Der Keim des Kunstlieds
Zu Beginn des 18. Jahrhunderts kommen Studenten nach Leipzig und singen in Kaffeehäusern bis tief in die Nacht hinein. Dabei entsteht die Liedersammlung „Singende Muse an der Pleiße“, herausgegeben von Johann Sigismund Scholze unter dem Pseudonym Sperontes.

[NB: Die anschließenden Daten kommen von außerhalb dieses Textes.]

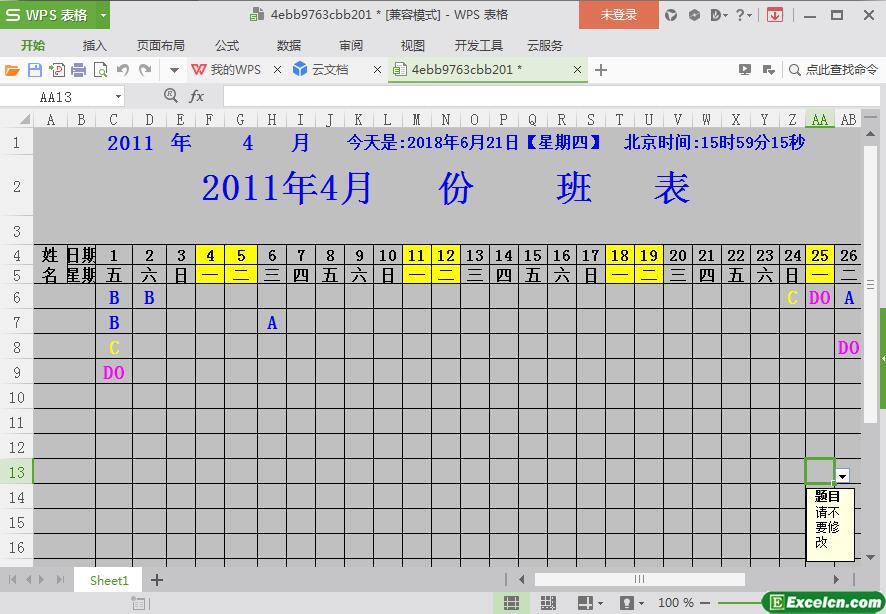Viewport: 886px width, 614px height.
Task: Expand the Name Box dropdown
Action: click(x=118, y=97)
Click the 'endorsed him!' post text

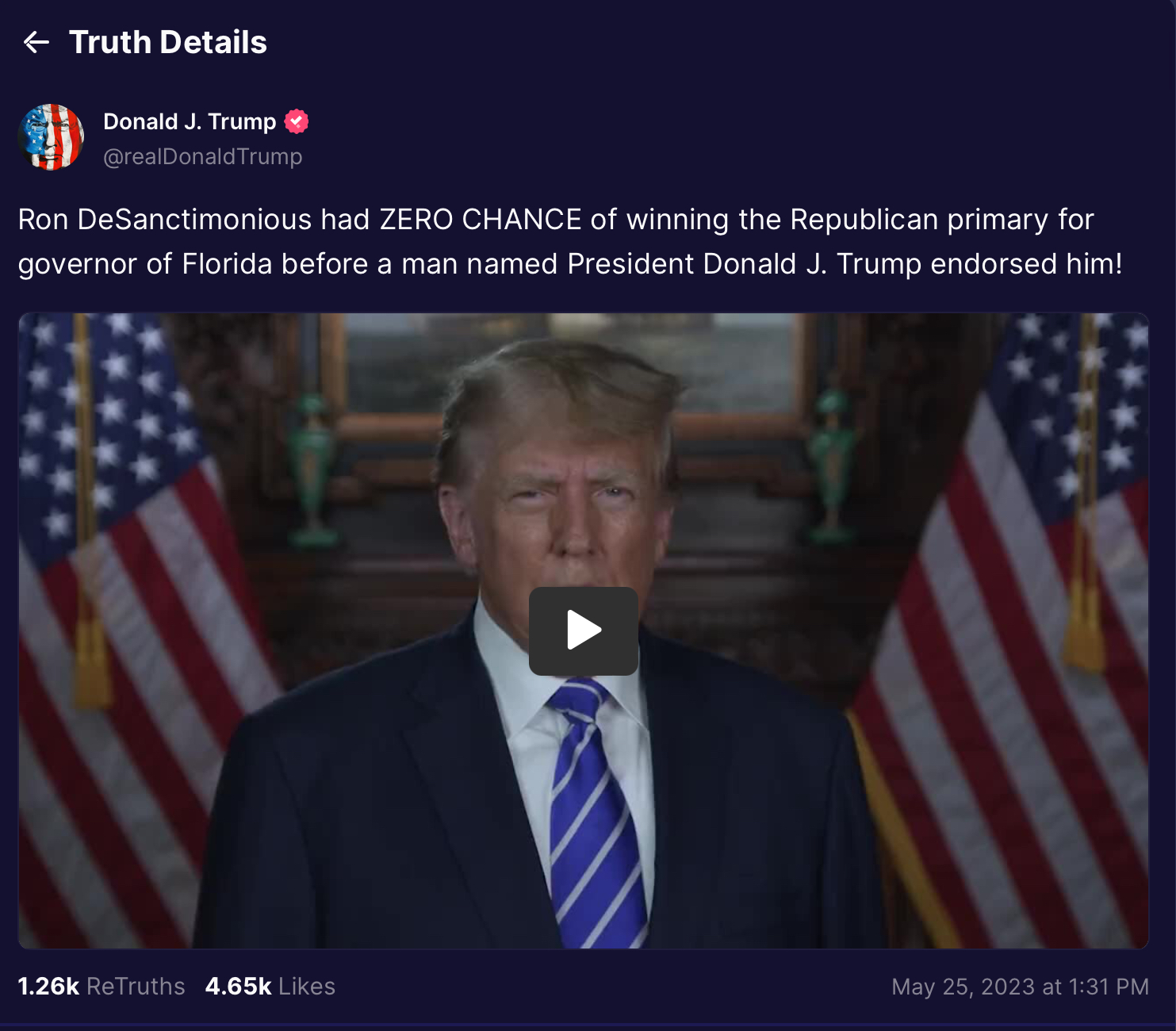pyautogui.click(x=1026, y=264)

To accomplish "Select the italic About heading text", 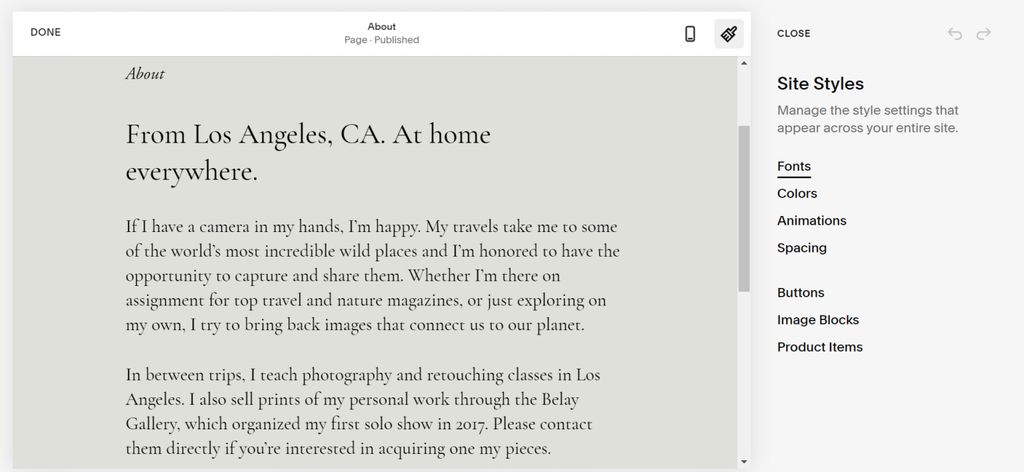I will click(145, 74).
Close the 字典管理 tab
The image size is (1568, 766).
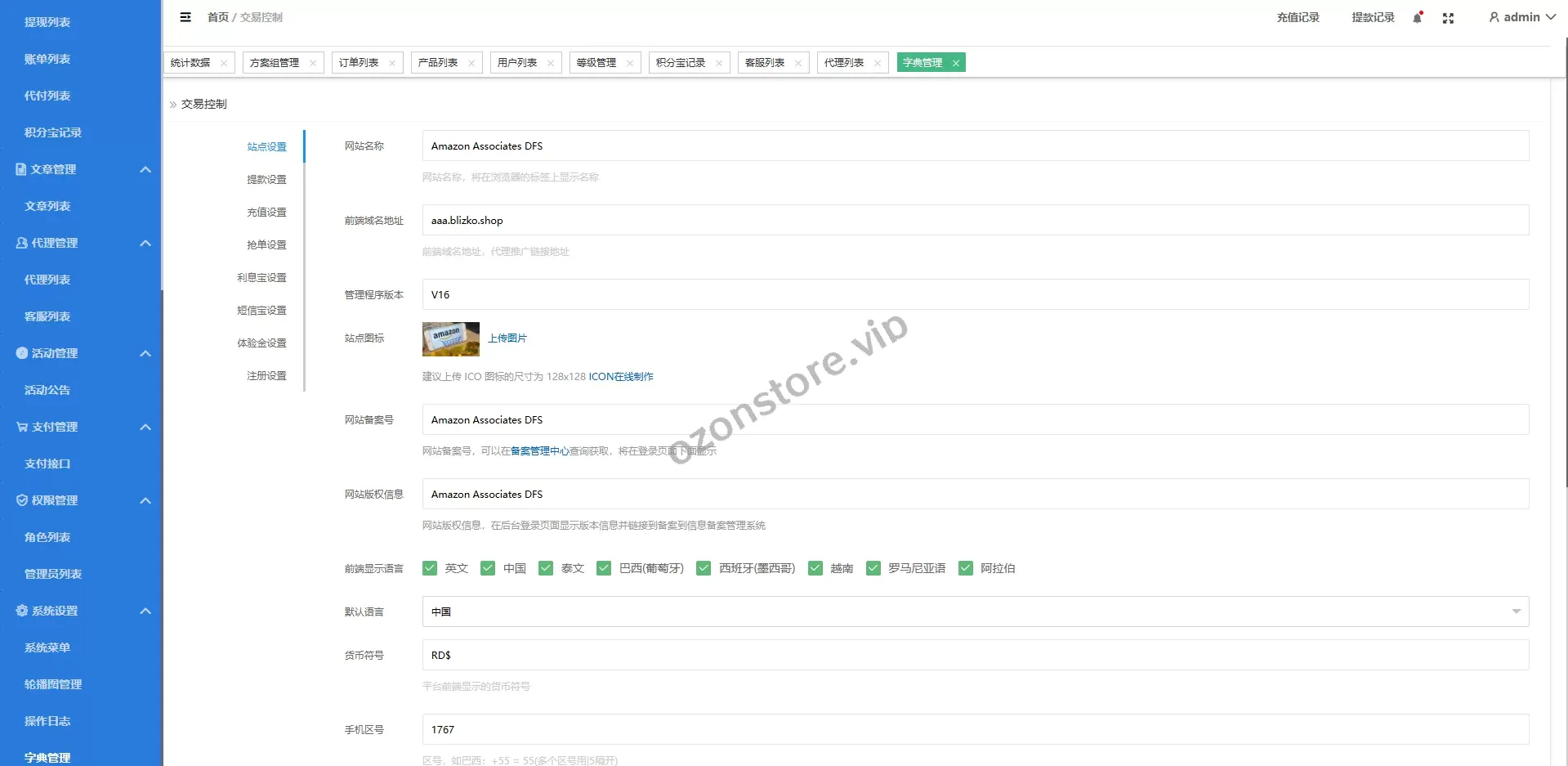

Um die Jahrhundertmitte erfreuen sich seine studentischen Lieder großer Beliebtheit. Sie beschreiben das ausgelassene Leipziger Lebensgefühl, kreisen um Liebe und Wein, um Jagd und Natur, um die Segnungen des Junggesellenlebens und Lebenslust ganz allgemein. Ein riesiger Fundus origineller Texte und hinreißender Melodien. Und eigentlich der Keim dessen, was später als deutsches Kunstlied in die Musikgeschichte eingehen sollte.
Tenor Martin Petzold und Sopranistin Ulrike Staude haben sich mit Großmeister Simon Standage an der Violine, Ulrich Wedemeier mit Lauten und Gitarren, Ludger Rémy an Cembalo und Fortepiano und Thomas Fritzsch an der Gambe an dieser Sammlung gerieben und einen Querschnitt erarbeitet, der alle Nuancen dieser verspielten Liedkunst für den Hausgebrauch spiegelt.
Aufführungsort am Dienstagabend: der große Saal des Bundesverwaltungsgerichts. Das passt. Er liegt direkt an der Pleiße, und zwischen den holzverkleideten Wänden füllt die Musik auch atmosphärisch den Raum. Die mit sicherem Stilempfinden bedienten historischen Continuo-Instrumente sorgen für klangliche Abwechslung und für den Rest der komödiantisch begabte, inhaltlich seine Bögen spannende Petzold und die innig ungezierte Staude.
Die Aufführung ist ausverkauft, der Jubel erheblich. Und darum wird es im nächsten Jahr weitere Aufführungen geben.